Pabodie's drilling apparatus, as the public already knows from our reports, was unique and radical in its lightness, portability, and capacity to combine the ordinary Artesian drill principle with the principle of the small circular rock drill in such a way as to cope quickly with strata of varying hardness.

Steel head, jointed rods, gasoline motor, collapsible wooden derrick, dynamiting paraphernalia, cording, rubbish-removal auger, and sectional piping for bores five inches wide and up to one thousand feet deep all formed, with needed accessories, no greater load than three seven-dog sledges could carry. This was made possible by the clever aluminum alloy of which most of the metal objects were fashioned.

Four large Dornier aëroplanes, designed especially for the tremendous altitude flying necessary on the antarctic plateau and with added fuel-warming and quick-starting devices worked out by Pabodie, could transport our entire expedition from a base at the edge of the great ice barrier to various suitable inland points, and from these points a sufficient quota of dogs would serve us.

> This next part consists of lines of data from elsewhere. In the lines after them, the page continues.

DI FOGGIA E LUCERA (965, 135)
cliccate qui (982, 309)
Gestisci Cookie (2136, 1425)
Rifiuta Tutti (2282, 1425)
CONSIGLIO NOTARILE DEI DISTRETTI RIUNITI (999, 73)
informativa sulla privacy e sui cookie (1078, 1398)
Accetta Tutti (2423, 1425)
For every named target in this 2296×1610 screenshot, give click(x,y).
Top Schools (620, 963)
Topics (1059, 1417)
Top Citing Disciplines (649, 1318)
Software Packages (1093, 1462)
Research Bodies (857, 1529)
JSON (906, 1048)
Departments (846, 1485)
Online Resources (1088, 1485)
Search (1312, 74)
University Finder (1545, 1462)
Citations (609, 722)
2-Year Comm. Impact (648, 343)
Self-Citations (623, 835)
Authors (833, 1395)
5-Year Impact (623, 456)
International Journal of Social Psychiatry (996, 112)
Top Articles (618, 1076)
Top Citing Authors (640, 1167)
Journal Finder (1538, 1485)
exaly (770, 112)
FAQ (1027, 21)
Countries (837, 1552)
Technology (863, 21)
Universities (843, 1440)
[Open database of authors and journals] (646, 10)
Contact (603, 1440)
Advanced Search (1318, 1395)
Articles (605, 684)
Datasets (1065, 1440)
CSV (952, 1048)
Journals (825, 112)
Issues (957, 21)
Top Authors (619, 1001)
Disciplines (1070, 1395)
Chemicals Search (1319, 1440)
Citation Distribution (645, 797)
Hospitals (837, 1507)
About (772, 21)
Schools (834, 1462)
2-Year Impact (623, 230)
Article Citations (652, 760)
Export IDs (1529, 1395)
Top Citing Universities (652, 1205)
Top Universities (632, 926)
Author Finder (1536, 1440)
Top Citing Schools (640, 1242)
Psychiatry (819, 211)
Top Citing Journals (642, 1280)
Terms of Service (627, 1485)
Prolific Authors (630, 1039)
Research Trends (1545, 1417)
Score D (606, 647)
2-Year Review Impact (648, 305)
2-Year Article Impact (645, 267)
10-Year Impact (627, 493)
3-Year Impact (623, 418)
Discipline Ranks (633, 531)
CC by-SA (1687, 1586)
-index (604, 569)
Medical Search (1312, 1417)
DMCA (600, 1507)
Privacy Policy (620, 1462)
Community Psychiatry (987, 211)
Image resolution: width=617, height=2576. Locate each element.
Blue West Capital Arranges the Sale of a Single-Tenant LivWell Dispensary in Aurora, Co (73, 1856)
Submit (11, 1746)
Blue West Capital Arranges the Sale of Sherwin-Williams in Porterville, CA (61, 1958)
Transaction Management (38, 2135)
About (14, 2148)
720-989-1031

We planned to cover as great an area as one antarctic season—or longer, if absolutely necessary—would permit, operating mostly in the mountain ranges and on the plateau south of Ross Sea; regions explored in varying degree by Shackleton, Amundsen, Scott, and Byrd. With frequent changes of camp, made by aëroplane and involving distances great enough to be of geological significance, we expected to unearth a quite unprecedented amount of material—especially in the pre-Cambrian strata of which so narrow a range of antarctic specimens had previously been secured.

We wished also to obtain as great as possible a variety of the upper fossiliferous rocks, since the primal life history of this bleak realm of ice and death is of the highest importance to our knowledge of the earth's past. That the antarctic continent was once temperate and even tropical, with a teeming vegetable and animal life of which the lichens, marine fauna, arachnida, and penguins of the northern edge are the only survivors, is a matter of common information; and we hoped to expand that information in variety, accuracy, and detail. When a simple boring revealed fossiliferous signs, we would enlarge the aperture by blasting, in order to get specimens of suitable size and condition.

Our borings, of varying depth according to the promise held out by the upper soil or rock, were to be confined to exposed, or nearly exposed, land surfaces—these inevitably being slopes and ridges because of the mile or two-mile thickness of solid ice overlying the lower levels.

We could not afford to waste drilling depth on any considerable amount of more glaciation, though Pabodie had worked out a plan for sinking copper electrodes in thick clusters of borings and melting off limited areas of ice with current from a gasoline-driven dynamo.

It is this plan—which we could not put into effect except experimentally on an expedition such as ours—that the coming Starkweather-Moore Expedition proposes to follow, despite the warnings I have issued since our return from the antarctic.


The public knows of the Miskatonic Expedition through our frequent wireless reports to the Arkham Advertiser and Associated Press, and through the later articles by Pabodie and myself. We consisted of four men from the University—Pabodie, Lake of the biology department, Atwood of the physics department—also a meteorologist—and myself, representing geology and having nominal command, also sixteen assistants: seven graduate students from Miskatonic and nine skilled mechanics.